En outre, le régime alimentaire des hommes émet 41 % plus de gaz à effet de serre que celui des femmes, principalement en raison de leur consommation importante de viande. La réduction de la consommation de viande est donc également cruciale pour limiter les dérèglements climatiques.
Les femmes, quant à elles, subissent une pression constante pour maintenir une alimentation équilibrée et contrôler leur poids. Cette pression est exacerbée par des standards de beauté irréalistes qui valorisent la minceur.
Ainsi, lorsqu’une femme choisit de consommer de la viande, surtout en grande quantité, elle peut être perçue comme transgressant des normes sociales. Cette transgression peut entrainer des jugements et des commentaires, soulignant une fois de plus la manière dont les choix alimentaires sont genrés.
Dans son livre Faiminisme, quand le sexisme passe à table, la journaliste française Nora Bouazzouni explore comment l’alimentation et les comportements alimentaires sont traversés par des rapports de pouvoir et des stéréotypes sexistes.
Elle montre comment la table devient un lieu où se rejouent les inégalités de genre.

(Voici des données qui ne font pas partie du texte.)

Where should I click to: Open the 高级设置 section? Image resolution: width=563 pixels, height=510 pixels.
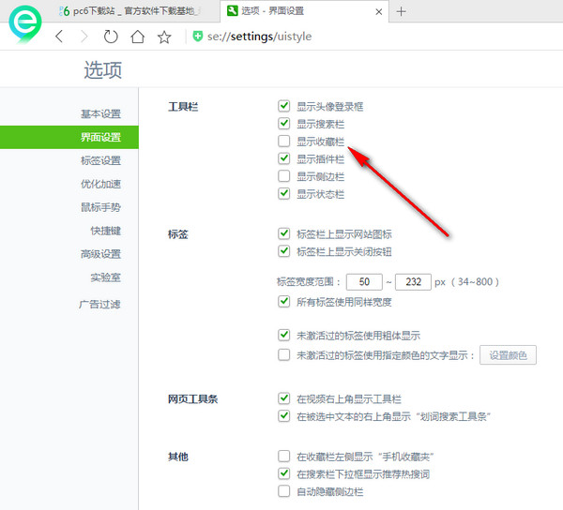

Bouazzouni explique que la société impose aux femmes un contrôle de leur alimentation non seulement pour correspondre à des idéaux de beauté, mais aussi pour perpétuer des dynamiques de domination masculine.
Pour briser ces stéréotypes, il est essentiel de promouvoir une vision égalitaire de l’alimentation.
Cela passe par l’éducation et la sensibilisation aux rôles genrés et à leurs incidences. Encourager les hommes à s’investir dans la préparation de repas variés, et non seulement au barbecue, et soutenir les femmes dans leurs choix alimentaires sans jugement sont des étapes cruciales.
De plus, valoriser les régimes alimentaires variés et équilibrés pour tous, indépendamment du genre, peut aider à déconstruire ces stéréotypes.
Cet été, réinventons le barbecue. Faisons de cet espace un lieu de partage et d’égalité, où chacun, sans égard à son genre, peut s’exprimer et participer librement.
En remettant en question les stéréotypes de genre liés à la consommation de viande, nous pouvons créer des dynamiques plus équilibrées et inclusives, non seulement autour du gril, mais dans tous les aspects de notre vie quotidienne.
Originaire de Belgique, Julie Gillet est titulaire d’une maitrise en journalisme. Militante éprise de justice sociale, voici près de quinze ans qu’elle travaille dans le secteur communautaire francophone et s’intéresse aux questions d’égalité entre les genres. Elle tire la force de son engagement dans la convergence des luttes féministes, environnementales et antiracistes. Elle vit aujourd’hui à Moncton, au Nouveau-Brunswick.